Uploaded by BarristerWalrus4038

Practice Problems 1) Use the problem description for the Muffin Mania problem from Module 3 and add the following requirement: Make at least twice as many double chocolate muffins as banana nut (due to anticipated demand) – and re-solve graphically. 2) Solve the following Linear Programming Model – you may recognize the problem attributes! To supplement your income, you use your skills as a caterer to make banana nut and double chocolate muffins. Your goal is to minimize the cost of producing the banana nut and double chocolate muffins (in dozens). Banana Nut cost $4/dozen, Double Chocolate costs $5/dozen. Constraints in your production of muffins include: - Make no more than 15 dozen total. - Make at least 6 dozen Banana Nut. - Make at least 4 dozen Double Chocolate. - Use at least 12 units of flour – each Banana Nut dozen uses 1 unit, each Double Chocolate uses 0.75 units. Find the optimal product mix of muffins graphically. 3) Solve the following Linear Programming Model – you may recognize the problem setting! Norman Bates is the General Manager of the Bates Motel. Each evening, he visits people in their rooms and offers complimentary Peanut Butter (PB) and Peanut Butter and Jelly (PBJ) sandwiches to tired travelers who didn’t go into town for dinner. He also tried to indulge them in conversation to help pass the time. Each day, Norman wants to make at least 25 sandwiches of both kinds combined. Based on known past demand, he also wishes that however many he should make, at least 60% of them must be PBJ’s. For this day, he has 60 slices of bread, and each sandwich requires 2 slices. Norman measures his peanut butter and his jelly by ‘units’, of which for this day, he has 40 units of peanut butter and 20 units of jelly available to make sandwiches. Each PB sandwich uses 1.5 units of peanut butter, and each PBJ uses 1 unit of peanut butter and 1 unit of jelly. Finally, based upon the effort to create the sandwiches and their respective ingredients, Norman assesses the per unit cost of a PB sandwich to be $0.25, while the PBJ sandwich is estimated to cost $0.40.

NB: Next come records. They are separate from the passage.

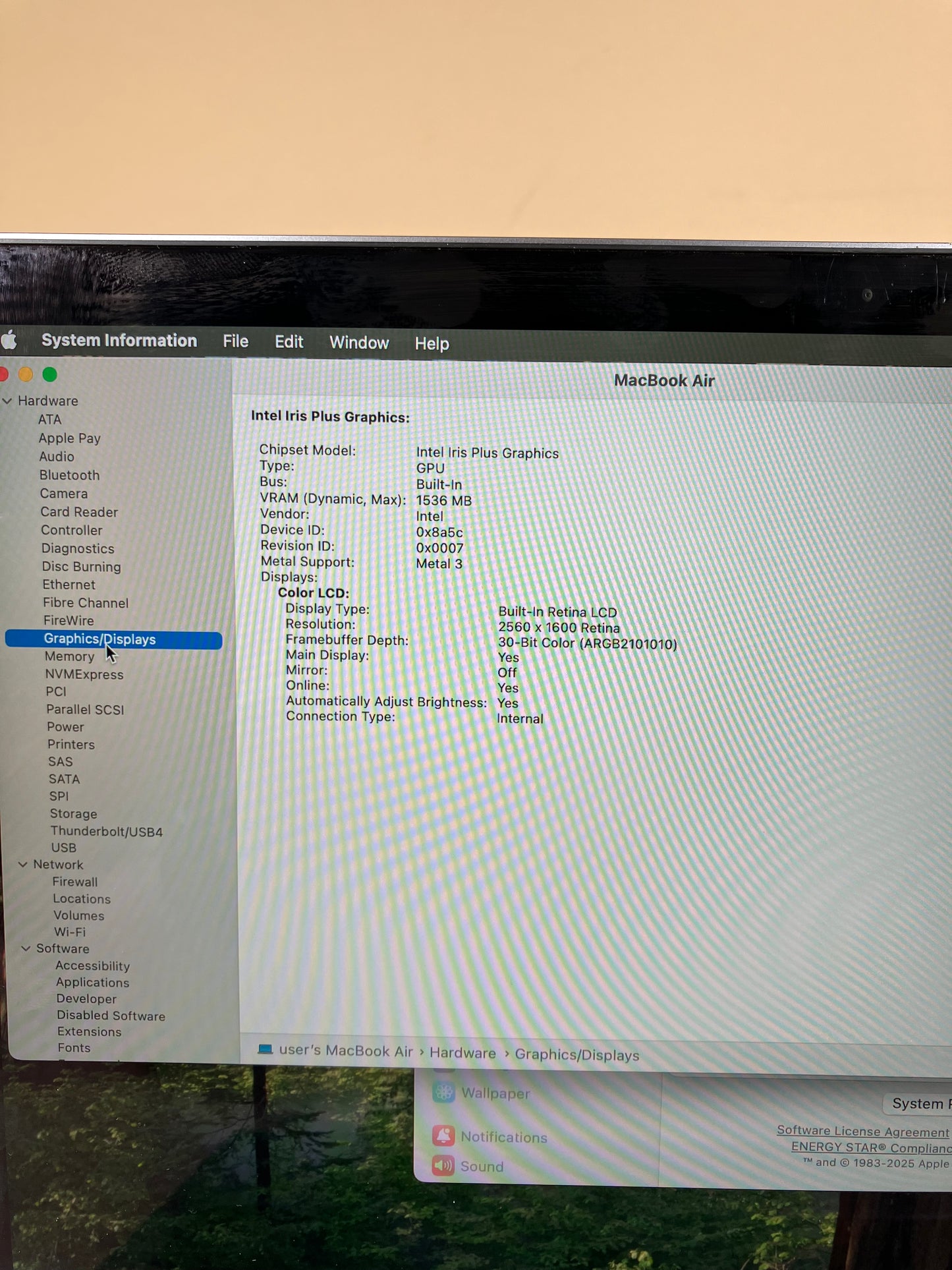Open the Software License Agreement link
The width and height of the screenshot is (952, 1270).
click(862, 1131)
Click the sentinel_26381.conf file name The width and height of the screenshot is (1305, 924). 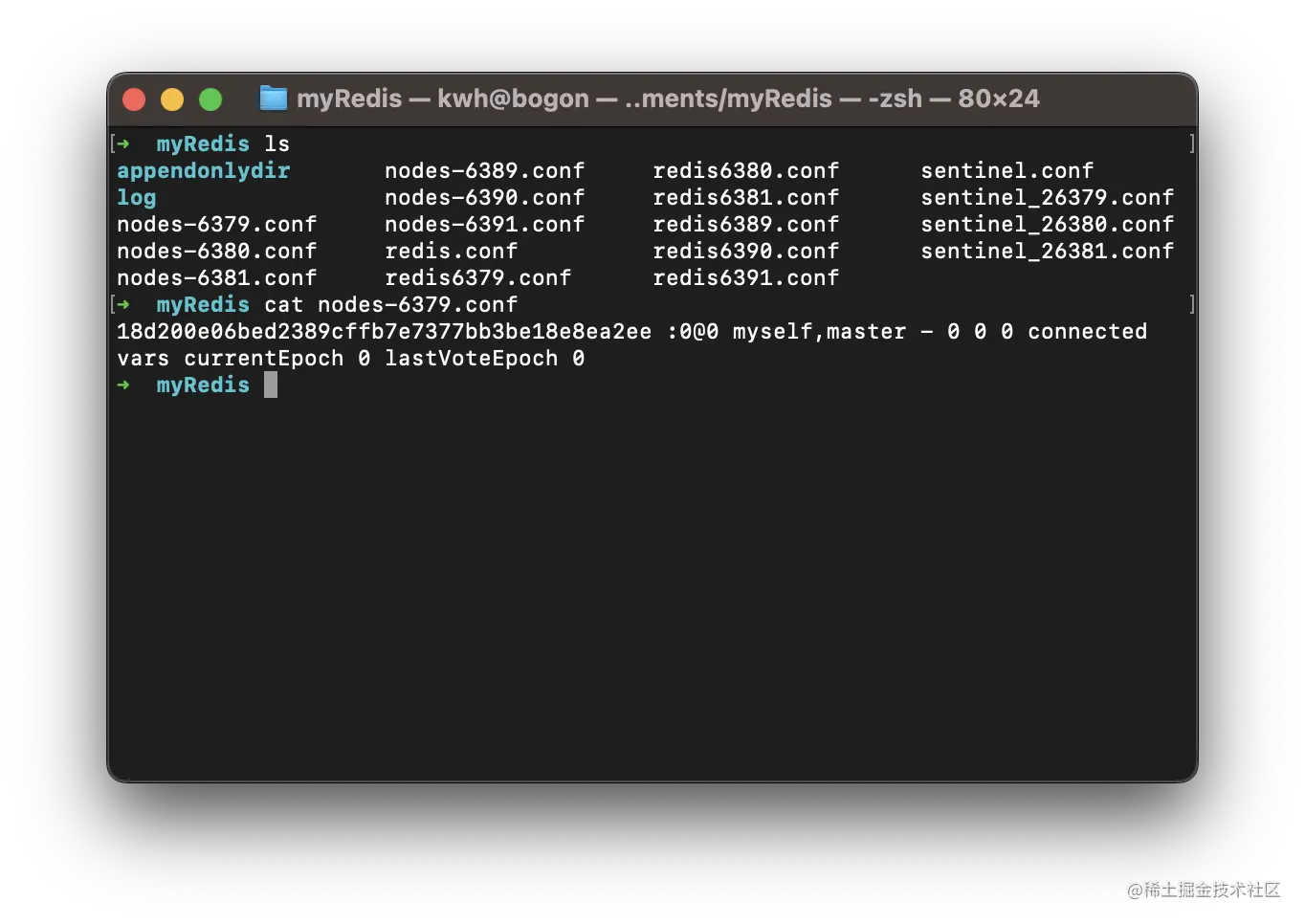[1047, 252]
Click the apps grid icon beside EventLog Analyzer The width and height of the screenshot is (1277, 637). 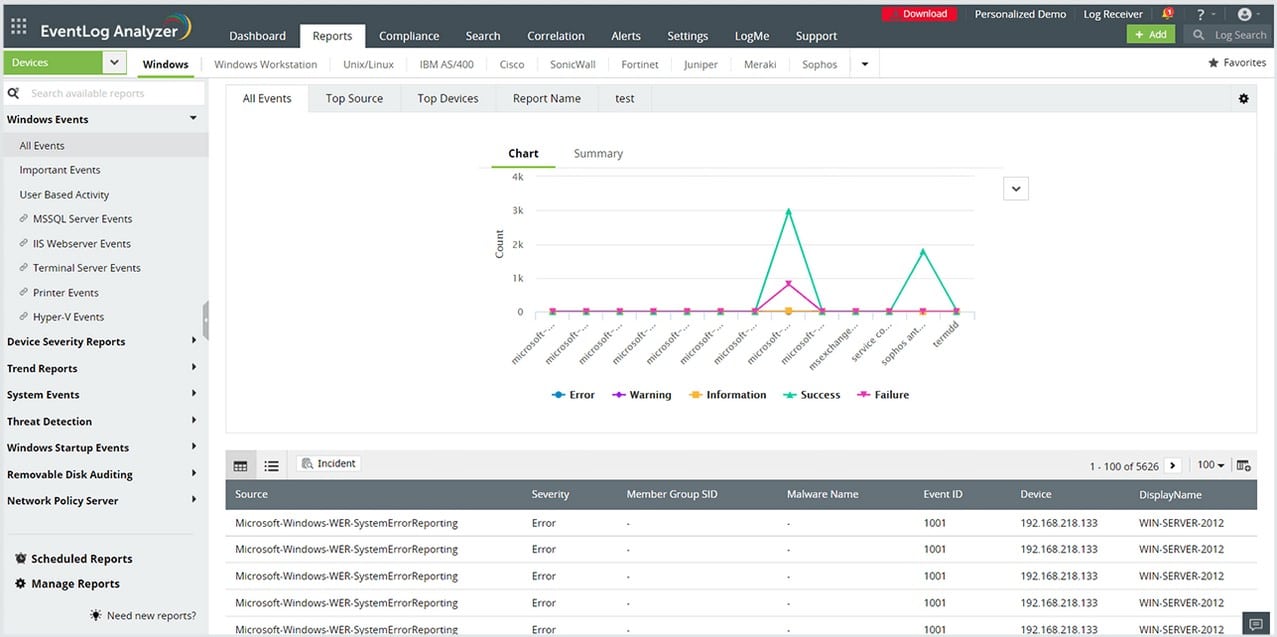tap(17, 25)
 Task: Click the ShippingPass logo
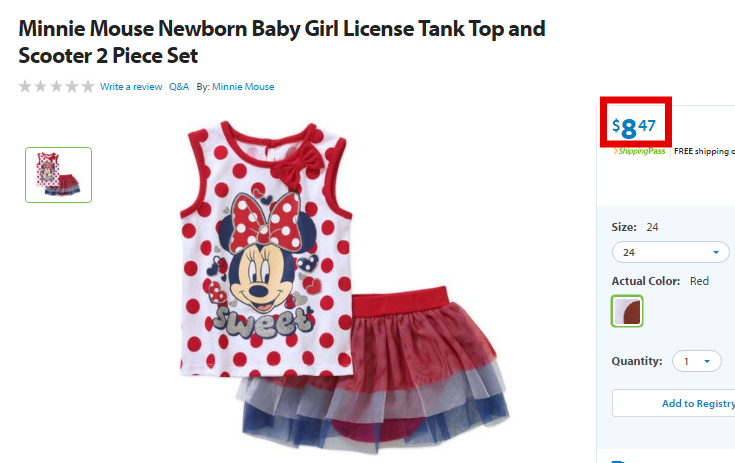pyautogui.click(x=639, y=151)
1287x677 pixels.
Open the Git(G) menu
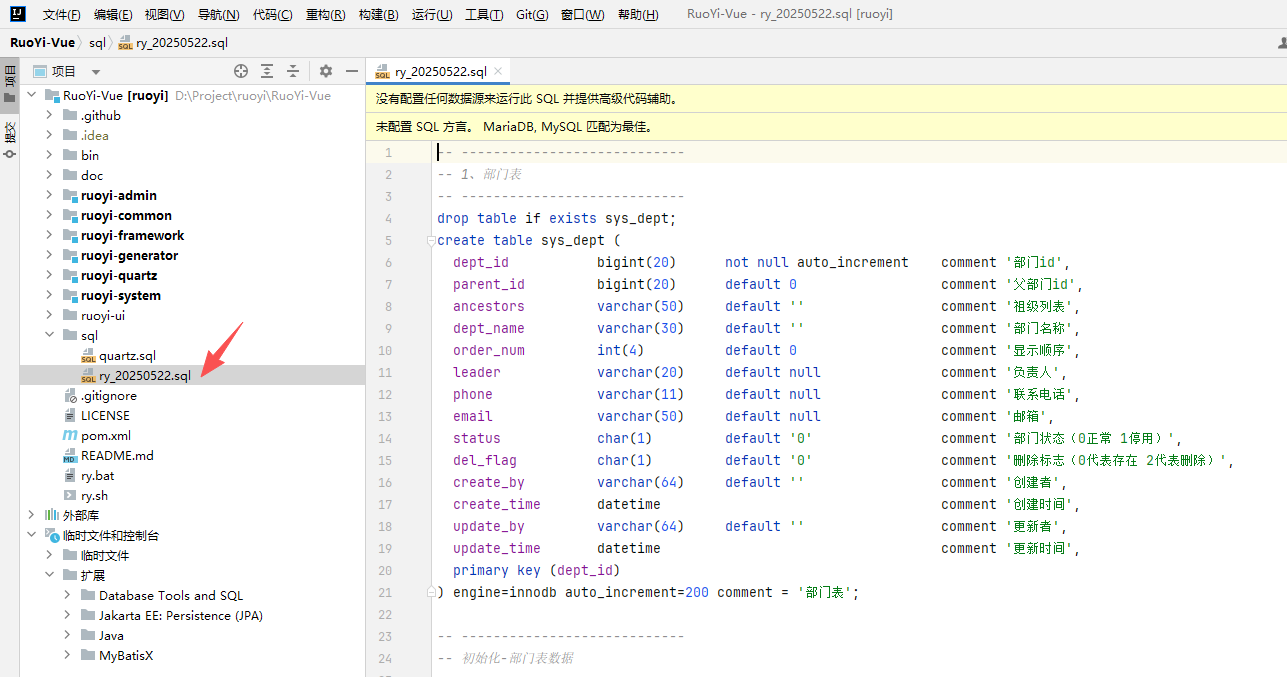[532, 15]
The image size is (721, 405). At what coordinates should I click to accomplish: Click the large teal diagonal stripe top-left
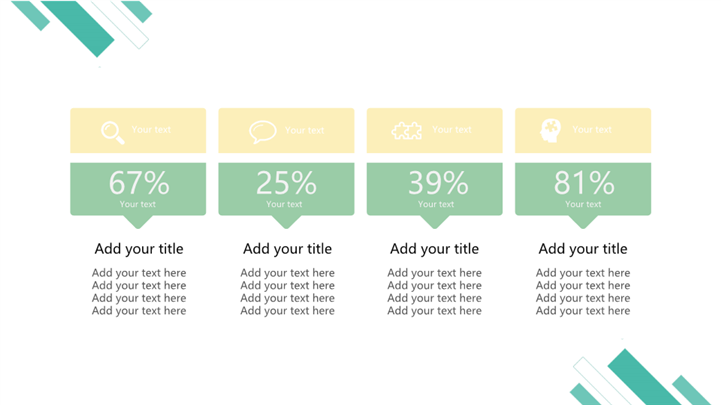coord(78,28)
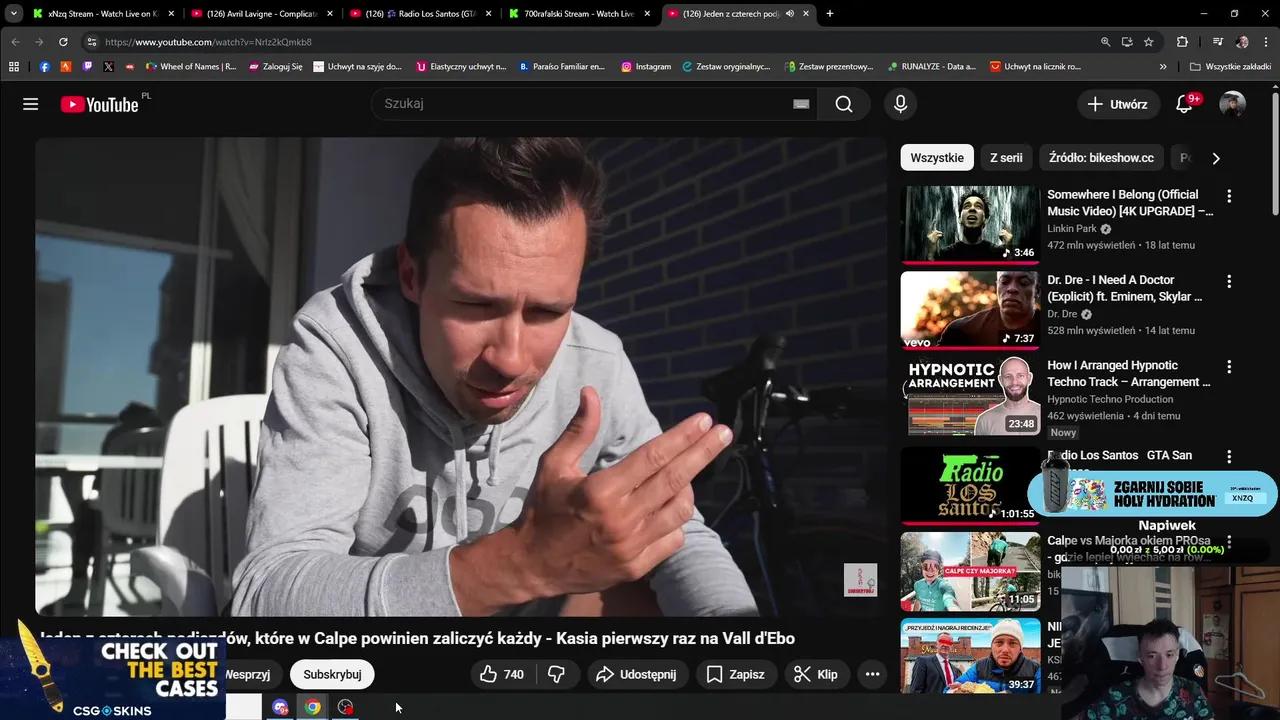
Task: Mute the tab via its speaker icon
Action: (x=790, y=13)
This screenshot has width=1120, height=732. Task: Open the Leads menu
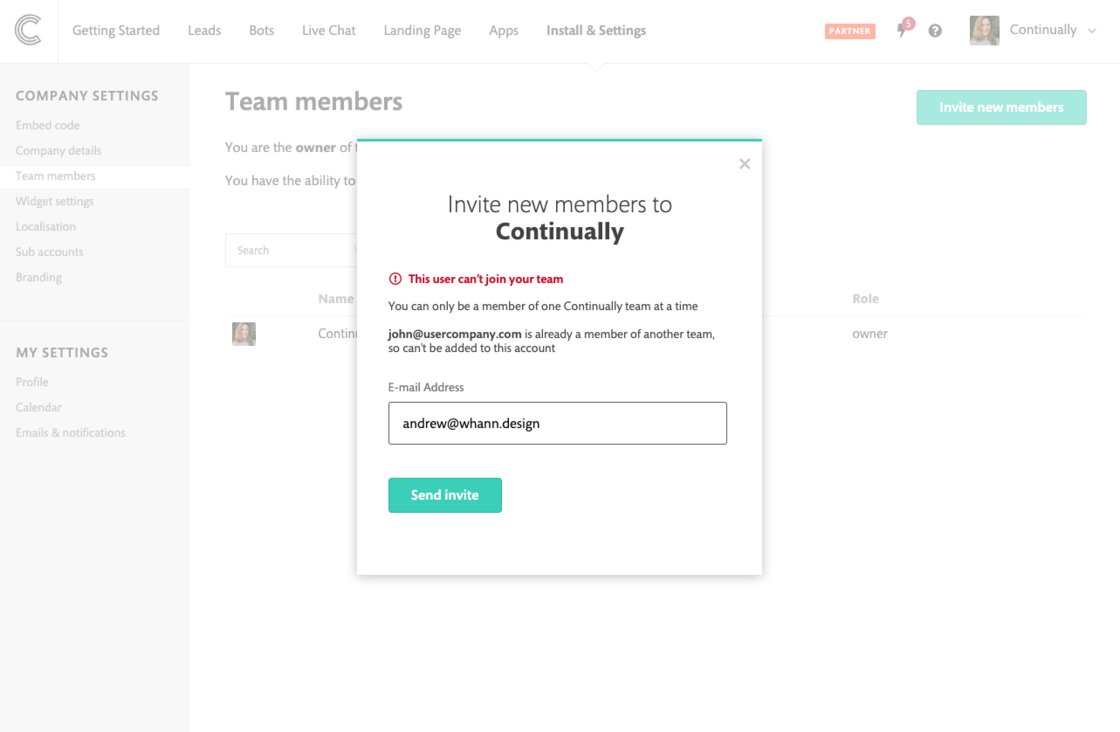point(204,30)

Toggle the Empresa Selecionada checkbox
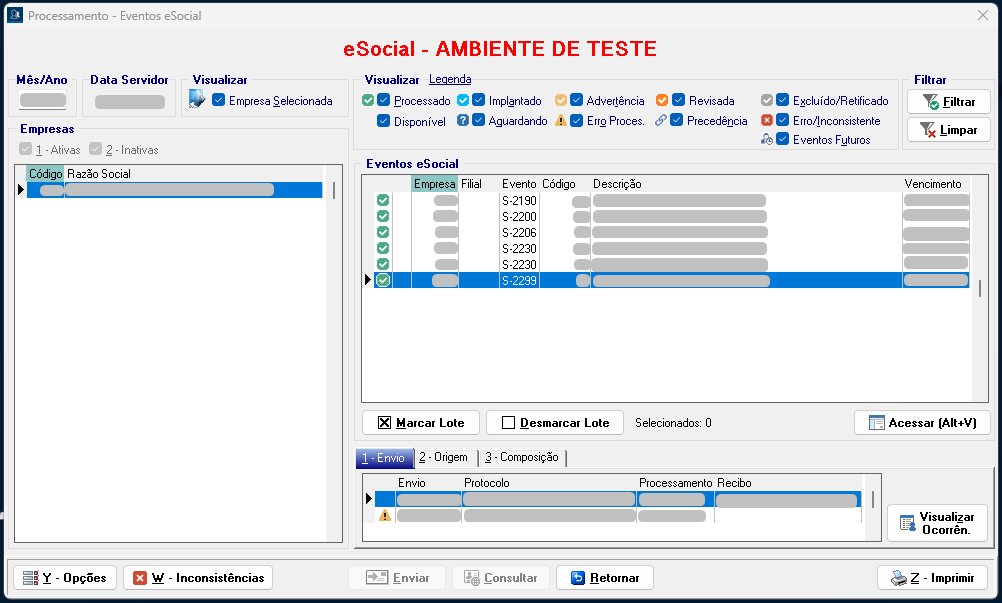point(219,100)
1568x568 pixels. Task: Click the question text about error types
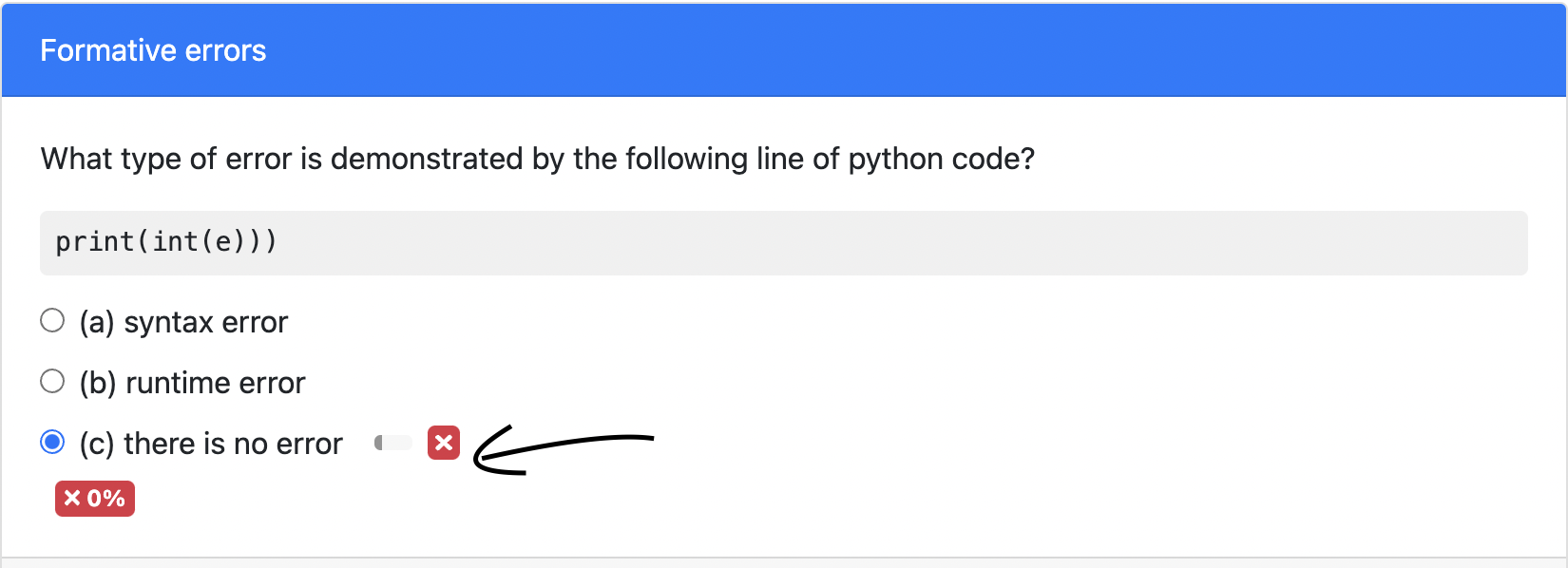[x=537, y=159]
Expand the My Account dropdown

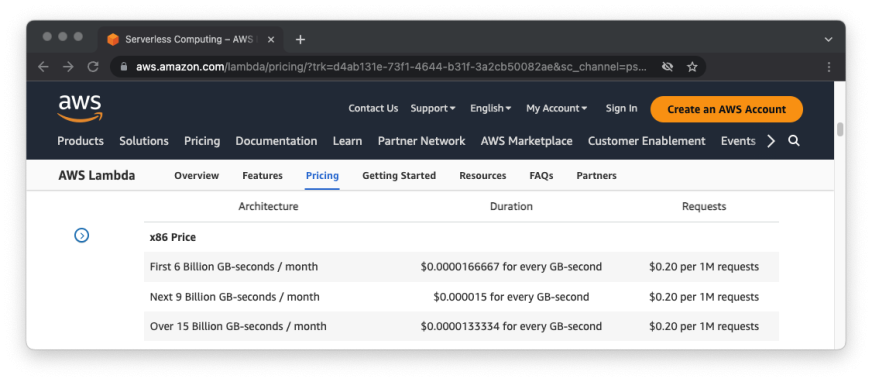point(557,108)
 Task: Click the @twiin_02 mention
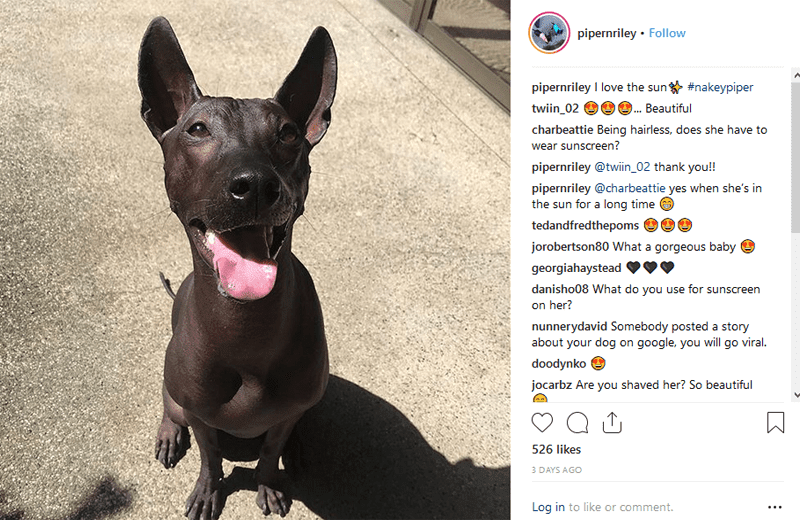pos(622,167)
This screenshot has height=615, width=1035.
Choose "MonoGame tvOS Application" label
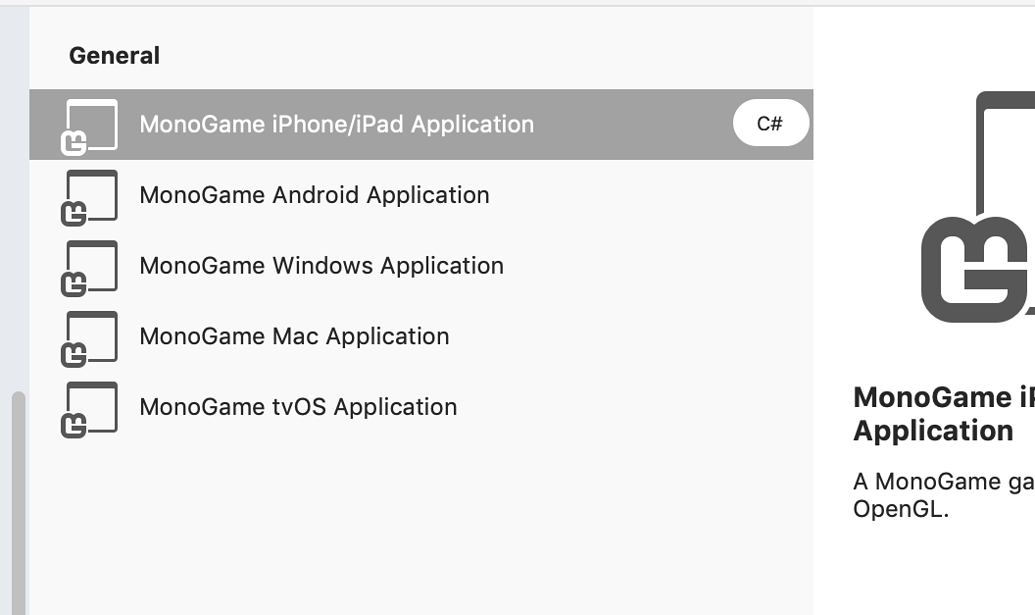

Find the optimal number of sandwiches of each kind to make that satisfy the requirements of this situation and minimize cost. 4) Buffets Army – The Willy Buffett Foundation (WBF) each summer hires local high school and college students with local ties to staff its many camp and outreach activities around the upper Midwest. For the upcoming summer, based on cost and demand for student worker help, it can target to hire up to 600 high school (HS) students and college students (CO) combined. The Foundation will NOT target to hire more than 600, but could target to hire less depending upon other factors (described below). Because the Foundation has been doing this for a number of summers, they have developed a metric that measures the ‘attractiveness’ of the HS and CO hires. This metric combines productivity and cost. Higher levels of this measure (call it a Buffetmeter) is better than lower levels. For this summer, assume that the Buffetmeter for a HS student is 300, while the Buffetmeter for a CO student is 700. Due to local arrangements with the area high schools, the WBF has agreed that no more than 40% of the total students hired this summer can be college students (CO’s). Additionally, history has also shown that some students who agree to come invariably never show up. This ‘drop-out’ rate tends to be 5% for the HS students and 10% for the CO students. WBF wishes to target students such that the total expected number of ‘drop-outs’ is no greater than 35. The WBF wishes to find the optimal number of high school students (HS) and college students (CO) to target to hire such that the overall Buffetmeter measure is maximized, and that the hiring constraints of the situation described above are met. Note that you are deciding on how many students of the two types to TARGET to hire. Drop out information constrains the decisions of the models, but don’t make the problem more complex than it is.